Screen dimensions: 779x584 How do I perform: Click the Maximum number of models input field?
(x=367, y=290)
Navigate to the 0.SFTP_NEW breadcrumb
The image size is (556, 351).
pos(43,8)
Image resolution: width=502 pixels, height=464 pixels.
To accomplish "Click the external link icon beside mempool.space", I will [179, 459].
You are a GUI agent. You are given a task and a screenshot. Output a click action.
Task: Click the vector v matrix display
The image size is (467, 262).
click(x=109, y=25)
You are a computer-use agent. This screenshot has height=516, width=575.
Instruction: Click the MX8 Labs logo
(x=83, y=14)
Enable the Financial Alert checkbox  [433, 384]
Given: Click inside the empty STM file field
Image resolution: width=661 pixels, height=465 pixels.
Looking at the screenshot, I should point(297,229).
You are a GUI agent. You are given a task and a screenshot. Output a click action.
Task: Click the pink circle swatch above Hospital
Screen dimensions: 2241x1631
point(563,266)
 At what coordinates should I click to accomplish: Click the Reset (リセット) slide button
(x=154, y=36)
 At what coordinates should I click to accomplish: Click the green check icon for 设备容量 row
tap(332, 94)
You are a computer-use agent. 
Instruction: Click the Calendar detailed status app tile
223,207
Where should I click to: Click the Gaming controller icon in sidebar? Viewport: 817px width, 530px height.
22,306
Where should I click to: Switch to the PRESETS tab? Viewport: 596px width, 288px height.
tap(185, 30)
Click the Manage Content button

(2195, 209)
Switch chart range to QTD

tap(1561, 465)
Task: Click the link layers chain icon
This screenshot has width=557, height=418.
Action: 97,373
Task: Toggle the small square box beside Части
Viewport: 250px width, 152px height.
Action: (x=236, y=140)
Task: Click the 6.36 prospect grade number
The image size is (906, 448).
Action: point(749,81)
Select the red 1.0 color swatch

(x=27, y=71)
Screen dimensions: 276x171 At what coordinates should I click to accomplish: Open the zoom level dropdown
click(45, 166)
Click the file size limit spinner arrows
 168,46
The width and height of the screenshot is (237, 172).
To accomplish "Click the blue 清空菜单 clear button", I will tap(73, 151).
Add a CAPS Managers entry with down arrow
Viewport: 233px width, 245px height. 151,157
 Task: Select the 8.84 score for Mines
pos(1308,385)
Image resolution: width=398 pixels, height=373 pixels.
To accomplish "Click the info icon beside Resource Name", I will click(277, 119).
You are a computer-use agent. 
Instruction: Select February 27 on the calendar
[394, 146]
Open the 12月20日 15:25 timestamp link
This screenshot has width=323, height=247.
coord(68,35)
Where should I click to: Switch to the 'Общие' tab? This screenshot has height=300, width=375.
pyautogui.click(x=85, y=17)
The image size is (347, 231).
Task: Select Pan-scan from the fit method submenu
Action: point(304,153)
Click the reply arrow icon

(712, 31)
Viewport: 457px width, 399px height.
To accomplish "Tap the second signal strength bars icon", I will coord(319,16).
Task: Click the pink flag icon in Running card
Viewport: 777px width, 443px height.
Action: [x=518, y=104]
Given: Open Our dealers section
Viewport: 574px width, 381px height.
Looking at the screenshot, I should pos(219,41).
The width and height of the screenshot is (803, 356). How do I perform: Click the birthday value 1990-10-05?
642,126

::::::::::

§ **Goal**
Copy the entries above word for word, starting with the first line and ending with the line that contains "click(x=109, y=25)", including that line.

§ **Expected answer**
Screen dimensions: 779x584 How do I perform: Click the Maximum number of models input field?
(x=367, y=290)
Navigate to the 0.SFTP_NEW breadcrumb
The image size is (556, 351).
pos(43,8)
Image resolution: width=502 pixels, height=464 pixels.
To accomplish "Click the external link icon beside mempool.space", I will [179, 459].
You are a GUI agent. You are given a task and a screenshot. Output a click action.
Task: Click the vector v matrix display
The image size is (467, 262).
click(x=109, y=25)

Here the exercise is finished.